Du­cati 175s

Bike India - - CONTENTS - WORDS: ROLAND BROWN PHO­TOG­RA­PHY: PHIL MAS­TERS

This ca­pa­ble sin­gle helped forge Du­cati’s rep­u­ta­tion half a cen­tury ago

'This 175-cc Du­cati sin­gle was built way back in 1957, but many of its most ex­cit­ing moments have come rel­a­tively re­cently, dur­ing nu­mer­ous com­ple­tions of the Mo­to­giro d’Italia, the spec­tac­u­lar an­nual event that leads en­thu­si­asts on a gru­elling route across Italy on bikes that were el­i­gi­ble for the orig­i­nal Giro race'

JUST ONCE I EX­PE­RI­ENCE the mo­men­tary sense of panic that this Du­cati's rid­ers must have known plenty of times over the years. Round­ing a blind bend on a nar­row coun­try lane, I find the road blocked by a lorry that has stopped to wait for a car com­ing in the op­po­site di­rec­tion. My im­me­di­ate re­ac­tion is to squeeze the front brake lever and press on the right foot pedal. But squeez­ing the lever has lit­tle ef­fect due to the fee­ble front drum and my right boot has even less im­pact be­cause this old bike's rear brake is worked by the left foot, not the right!

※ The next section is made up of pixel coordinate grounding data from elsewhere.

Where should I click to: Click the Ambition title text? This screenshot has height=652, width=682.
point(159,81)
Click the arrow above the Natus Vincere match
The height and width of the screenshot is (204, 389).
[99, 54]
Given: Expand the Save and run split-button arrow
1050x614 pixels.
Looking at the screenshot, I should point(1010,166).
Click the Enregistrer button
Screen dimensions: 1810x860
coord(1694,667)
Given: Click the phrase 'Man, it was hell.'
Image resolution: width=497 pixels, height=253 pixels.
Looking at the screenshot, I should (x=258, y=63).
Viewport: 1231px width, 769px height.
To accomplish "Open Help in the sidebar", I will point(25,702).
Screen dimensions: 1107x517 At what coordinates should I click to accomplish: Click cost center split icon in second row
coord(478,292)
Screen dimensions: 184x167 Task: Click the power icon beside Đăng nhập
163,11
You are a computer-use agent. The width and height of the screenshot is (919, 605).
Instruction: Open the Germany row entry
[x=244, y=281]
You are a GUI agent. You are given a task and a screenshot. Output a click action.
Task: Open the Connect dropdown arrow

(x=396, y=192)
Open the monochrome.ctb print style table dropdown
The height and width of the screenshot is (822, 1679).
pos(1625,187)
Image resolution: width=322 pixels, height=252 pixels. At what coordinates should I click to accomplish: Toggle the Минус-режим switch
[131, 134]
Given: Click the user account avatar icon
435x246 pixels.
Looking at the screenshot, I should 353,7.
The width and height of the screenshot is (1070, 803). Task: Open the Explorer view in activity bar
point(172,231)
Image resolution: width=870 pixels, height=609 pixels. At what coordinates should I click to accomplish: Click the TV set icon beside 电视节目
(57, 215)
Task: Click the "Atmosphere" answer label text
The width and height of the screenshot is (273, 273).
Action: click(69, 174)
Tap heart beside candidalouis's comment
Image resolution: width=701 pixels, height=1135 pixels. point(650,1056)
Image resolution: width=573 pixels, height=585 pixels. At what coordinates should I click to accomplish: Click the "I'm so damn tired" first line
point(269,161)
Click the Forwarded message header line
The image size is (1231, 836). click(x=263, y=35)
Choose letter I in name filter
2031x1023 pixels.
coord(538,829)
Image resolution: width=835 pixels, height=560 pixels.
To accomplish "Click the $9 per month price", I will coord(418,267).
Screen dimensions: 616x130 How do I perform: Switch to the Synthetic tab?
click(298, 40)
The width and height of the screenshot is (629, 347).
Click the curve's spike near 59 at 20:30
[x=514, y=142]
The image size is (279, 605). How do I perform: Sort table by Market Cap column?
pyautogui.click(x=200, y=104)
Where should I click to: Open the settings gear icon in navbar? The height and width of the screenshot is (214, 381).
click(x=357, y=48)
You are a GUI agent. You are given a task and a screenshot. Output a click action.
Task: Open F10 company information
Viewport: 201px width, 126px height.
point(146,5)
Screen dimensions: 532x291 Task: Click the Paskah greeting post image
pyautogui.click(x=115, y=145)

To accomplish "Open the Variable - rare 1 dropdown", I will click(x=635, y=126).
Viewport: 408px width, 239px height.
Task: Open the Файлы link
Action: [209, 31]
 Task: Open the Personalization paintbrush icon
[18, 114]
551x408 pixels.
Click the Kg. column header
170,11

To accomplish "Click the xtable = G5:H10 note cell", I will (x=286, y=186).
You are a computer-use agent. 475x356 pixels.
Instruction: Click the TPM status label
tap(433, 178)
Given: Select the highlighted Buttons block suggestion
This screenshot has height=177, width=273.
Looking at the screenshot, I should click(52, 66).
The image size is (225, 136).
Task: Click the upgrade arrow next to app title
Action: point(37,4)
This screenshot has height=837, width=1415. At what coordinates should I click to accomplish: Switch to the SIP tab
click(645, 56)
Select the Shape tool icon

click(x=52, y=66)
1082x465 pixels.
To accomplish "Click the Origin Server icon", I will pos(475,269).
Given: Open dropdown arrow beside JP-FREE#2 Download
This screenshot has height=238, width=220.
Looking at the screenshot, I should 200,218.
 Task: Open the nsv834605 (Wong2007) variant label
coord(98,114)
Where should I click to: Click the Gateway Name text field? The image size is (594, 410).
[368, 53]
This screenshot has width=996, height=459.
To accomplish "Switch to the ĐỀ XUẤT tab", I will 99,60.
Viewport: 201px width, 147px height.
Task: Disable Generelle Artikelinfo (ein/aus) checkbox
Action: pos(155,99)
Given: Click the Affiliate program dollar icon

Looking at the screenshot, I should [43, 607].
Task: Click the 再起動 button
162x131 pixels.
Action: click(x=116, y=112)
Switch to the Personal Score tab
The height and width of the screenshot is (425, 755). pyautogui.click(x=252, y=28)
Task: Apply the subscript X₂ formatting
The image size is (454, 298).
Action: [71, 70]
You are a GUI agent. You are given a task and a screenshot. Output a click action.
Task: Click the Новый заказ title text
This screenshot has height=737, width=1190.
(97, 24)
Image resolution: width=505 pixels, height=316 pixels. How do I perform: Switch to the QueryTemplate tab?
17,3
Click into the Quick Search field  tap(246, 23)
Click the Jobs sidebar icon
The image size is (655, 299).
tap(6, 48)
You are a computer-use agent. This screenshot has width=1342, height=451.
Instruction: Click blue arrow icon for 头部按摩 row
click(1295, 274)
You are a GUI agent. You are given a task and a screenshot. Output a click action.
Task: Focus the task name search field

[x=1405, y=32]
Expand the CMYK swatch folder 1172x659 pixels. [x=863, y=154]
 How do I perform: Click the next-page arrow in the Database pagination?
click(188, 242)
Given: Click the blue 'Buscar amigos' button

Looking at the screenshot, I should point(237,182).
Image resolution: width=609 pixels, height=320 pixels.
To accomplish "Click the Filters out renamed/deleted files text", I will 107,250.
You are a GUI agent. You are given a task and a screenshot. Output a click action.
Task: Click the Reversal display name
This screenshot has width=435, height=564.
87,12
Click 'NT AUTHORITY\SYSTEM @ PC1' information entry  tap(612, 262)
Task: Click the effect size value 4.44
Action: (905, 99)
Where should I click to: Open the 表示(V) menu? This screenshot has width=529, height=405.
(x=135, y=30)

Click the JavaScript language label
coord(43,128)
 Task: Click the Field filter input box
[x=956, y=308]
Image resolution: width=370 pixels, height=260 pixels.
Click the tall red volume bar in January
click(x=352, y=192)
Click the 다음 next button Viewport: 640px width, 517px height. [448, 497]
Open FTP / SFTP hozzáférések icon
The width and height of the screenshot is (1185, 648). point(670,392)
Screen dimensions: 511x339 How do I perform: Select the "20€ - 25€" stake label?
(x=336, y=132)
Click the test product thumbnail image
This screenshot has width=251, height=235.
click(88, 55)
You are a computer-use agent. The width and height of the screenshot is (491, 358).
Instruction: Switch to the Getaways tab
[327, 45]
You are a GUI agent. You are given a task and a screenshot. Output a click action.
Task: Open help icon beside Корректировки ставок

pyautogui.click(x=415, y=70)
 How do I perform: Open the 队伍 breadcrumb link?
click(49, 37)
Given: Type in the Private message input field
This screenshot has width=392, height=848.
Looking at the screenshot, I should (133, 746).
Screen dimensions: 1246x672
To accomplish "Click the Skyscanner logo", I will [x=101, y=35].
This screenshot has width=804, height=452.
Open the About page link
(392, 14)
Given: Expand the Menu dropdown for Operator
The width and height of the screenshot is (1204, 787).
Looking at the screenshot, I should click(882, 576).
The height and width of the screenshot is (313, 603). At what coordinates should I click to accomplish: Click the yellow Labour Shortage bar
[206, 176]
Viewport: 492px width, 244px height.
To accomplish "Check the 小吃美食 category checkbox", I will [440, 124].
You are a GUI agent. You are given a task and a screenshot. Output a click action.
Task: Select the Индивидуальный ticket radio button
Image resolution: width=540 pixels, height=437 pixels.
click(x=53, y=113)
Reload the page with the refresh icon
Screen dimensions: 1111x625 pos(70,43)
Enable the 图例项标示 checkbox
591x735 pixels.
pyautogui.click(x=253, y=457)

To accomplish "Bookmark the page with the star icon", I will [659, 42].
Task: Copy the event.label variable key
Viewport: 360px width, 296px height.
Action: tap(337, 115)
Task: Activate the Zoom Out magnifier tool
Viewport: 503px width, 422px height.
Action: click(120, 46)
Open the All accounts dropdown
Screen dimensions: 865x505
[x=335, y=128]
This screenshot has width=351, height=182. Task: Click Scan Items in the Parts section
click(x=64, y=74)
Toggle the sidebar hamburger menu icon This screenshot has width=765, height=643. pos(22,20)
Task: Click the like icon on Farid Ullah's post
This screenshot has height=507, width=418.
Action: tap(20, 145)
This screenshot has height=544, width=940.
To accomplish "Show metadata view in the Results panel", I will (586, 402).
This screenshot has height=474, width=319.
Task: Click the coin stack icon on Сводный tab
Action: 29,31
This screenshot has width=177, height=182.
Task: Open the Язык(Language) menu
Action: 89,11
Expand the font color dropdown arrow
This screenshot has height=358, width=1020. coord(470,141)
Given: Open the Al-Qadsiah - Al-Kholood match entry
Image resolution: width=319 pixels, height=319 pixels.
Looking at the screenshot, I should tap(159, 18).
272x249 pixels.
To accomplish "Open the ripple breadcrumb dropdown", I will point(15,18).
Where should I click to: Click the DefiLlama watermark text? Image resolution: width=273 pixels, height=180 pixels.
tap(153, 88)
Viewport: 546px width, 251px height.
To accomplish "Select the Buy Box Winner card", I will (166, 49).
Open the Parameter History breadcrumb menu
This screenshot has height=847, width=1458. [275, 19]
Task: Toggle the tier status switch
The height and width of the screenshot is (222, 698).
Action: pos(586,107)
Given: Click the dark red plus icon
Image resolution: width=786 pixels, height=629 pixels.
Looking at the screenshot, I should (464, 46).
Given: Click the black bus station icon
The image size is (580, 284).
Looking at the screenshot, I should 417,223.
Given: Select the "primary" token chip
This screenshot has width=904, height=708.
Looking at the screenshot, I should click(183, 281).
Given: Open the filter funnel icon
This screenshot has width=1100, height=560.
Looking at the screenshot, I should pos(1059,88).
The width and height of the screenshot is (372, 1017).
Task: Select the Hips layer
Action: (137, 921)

For a mo­ment, I'm ap­proach­ing the sta­tion­ary lorry too fast — but al­most be­fore my pulse has time to leap, the drama is over. The lit­tle Du­cati is light and ag­ile enough to be flicked on to a dif­fer­ent line and brought safely to a halt, just as it doubt­less has been more than a few times dur­ing its long and event­ful life in which it has rounded count­less hair­pin bends in the hills and moun­tains of Italy.

This 175-cc Du­cati sin­gle was built way back in 1957, but many of its most ex­cit­ing moments have come rel­a­tively re­cently, dur­ing nu­mer­ous com­ple­tions of the Mo­to­giro d'Italia, the spec­tac­u­lar an­nual event that leads en­thu­si­asts on a gru­elling route across Italy on bikes that were el­i­gi­ble for the orig­i­nal Giro race. It's fit­ting that the 175S should be shin­ing on those roads all these years later. More than half a cen­tury ago, it was the sin­gle's per­for­mance in the Giro and other gru­elling “Gran Fondo” races that helped forge Du­cati's rep­u­ta­tion.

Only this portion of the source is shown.